▸ **O QUE FAZER**
Repita sem alterações a passagem do trecho que vai de "Mudanças climáticas é" até "para questões climáticas.".

Mudanças climáticas é um dos oito temas da série O que o Investimento Social Privado Pode Fazer Por…?. O guia aponta sete caminhos possíveis para a atuação do ISP na pauta: incorporação do tema de forma transversal nas áreas de atuação da organização, fomento a iniciativas inovadoras voltadas a questões climáticas, desenvolvimento e implementação de ferramentas financeiras, fomento a modelos sustentáveis de negócio, produção e disseminação de conhecimento, mobilização para a causa climática e advocacy para questões climáticas.

▸ **DADOS DE ORIGEM**
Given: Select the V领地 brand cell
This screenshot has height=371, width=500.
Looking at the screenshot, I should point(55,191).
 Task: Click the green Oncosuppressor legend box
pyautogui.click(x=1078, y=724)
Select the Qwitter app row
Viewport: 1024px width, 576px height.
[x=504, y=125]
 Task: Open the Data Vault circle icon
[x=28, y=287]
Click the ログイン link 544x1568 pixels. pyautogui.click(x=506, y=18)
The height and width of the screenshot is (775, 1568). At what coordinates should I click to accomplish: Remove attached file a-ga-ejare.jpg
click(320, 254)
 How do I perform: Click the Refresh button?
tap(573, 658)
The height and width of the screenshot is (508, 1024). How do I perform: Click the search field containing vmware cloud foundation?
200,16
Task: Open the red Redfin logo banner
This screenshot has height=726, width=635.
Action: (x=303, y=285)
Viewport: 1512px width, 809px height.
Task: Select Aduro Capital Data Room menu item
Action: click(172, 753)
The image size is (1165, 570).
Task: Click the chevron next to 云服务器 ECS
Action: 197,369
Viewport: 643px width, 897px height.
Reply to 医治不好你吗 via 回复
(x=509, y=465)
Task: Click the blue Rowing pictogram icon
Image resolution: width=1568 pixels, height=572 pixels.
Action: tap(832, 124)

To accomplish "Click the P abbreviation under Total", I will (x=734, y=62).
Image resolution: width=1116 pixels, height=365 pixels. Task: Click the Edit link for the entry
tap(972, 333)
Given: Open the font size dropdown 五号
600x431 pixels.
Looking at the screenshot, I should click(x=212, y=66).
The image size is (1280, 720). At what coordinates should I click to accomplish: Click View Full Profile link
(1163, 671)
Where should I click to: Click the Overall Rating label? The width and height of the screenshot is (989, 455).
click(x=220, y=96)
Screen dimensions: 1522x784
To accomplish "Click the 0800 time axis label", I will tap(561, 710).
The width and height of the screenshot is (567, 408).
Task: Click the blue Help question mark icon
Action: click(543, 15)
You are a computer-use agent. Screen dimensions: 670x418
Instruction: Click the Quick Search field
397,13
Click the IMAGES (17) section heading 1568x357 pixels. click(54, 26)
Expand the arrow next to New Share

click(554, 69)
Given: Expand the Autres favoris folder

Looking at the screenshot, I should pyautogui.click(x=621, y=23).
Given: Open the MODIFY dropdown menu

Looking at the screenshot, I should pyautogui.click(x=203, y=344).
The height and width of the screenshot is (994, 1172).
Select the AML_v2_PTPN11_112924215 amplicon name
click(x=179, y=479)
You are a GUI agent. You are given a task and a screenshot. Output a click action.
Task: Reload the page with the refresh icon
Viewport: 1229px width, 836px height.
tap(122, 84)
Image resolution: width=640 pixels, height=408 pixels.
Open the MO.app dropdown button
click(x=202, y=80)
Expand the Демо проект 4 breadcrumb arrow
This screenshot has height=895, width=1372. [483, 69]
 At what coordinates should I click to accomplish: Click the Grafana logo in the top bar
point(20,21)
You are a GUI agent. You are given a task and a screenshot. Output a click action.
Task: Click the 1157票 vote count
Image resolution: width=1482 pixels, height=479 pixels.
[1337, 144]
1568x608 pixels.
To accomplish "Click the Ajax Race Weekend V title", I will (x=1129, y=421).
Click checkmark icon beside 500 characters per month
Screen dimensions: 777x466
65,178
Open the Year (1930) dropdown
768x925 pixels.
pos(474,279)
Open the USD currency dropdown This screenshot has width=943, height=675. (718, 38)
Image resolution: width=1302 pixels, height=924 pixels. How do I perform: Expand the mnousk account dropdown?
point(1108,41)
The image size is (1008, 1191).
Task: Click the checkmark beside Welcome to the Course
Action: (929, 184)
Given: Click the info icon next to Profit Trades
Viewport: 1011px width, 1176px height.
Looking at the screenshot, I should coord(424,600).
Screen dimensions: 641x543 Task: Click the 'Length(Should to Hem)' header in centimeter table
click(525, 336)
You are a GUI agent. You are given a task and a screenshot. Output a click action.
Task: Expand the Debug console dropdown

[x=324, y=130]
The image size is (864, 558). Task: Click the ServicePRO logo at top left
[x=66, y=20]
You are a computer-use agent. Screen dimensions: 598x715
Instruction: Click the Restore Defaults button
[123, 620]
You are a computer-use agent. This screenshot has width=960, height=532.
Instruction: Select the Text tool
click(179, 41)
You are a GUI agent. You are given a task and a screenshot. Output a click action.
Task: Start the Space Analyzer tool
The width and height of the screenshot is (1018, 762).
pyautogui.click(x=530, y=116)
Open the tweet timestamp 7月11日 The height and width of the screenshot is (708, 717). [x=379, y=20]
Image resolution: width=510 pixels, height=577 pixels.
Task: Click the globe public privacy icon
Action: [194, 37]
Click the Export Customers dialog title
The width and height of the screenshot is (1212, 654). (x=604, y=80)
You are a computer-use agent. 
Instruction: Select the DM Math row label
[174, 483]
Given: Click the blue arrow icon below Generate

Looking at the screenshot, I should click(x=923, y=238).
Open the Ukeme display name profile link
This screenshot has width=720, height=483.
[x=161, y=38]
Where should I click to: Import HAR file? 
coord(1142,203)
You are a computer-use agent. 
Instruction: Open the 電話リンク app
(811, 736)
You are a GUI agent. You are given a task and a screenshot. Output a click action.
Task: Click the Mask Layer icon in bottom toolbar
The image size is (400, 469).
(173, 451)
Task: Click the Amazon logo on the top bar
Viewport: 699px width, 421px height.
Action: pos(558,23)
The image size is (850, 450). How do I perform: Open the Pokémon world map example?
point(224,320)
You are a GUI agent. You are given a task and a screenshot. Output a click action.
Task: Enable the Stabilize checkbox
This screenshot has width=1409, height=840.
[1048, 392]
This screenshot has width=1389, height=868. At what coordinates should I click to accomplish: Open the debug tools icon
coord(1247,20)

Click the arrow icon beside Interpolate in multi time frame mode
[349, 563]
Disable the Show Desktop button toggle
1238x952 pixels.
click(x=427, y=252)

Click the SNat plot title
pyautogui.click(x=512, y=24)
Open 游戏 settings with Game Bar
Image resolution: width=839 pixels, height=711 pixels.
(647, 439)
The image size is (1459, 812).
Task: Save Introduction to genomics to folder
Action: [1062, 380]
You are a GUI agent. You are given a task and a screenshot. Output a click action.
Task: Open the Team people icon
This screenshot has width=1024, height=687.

▸ **RESULTADO DO EXERCÍCIO**
Mudanças climáticas é um dos oito temas da série O que o Investimento Social Privado Pode Fazer Por…?. O guia aponta sete caminhos possíveis para a atuação do ISP na pauta: incorporação do tema de forma transversal nas áreas de atuação da organização, fomento a iniciativas inovadoras voltadas a questões climáticas, desenvolvimento e implementação de ferramentas financeiras, fomento a modelos sustentáveis de negócio, produção e disseminação de conhecimento, mobilização para a causa climática e advocacy para questões climáticas.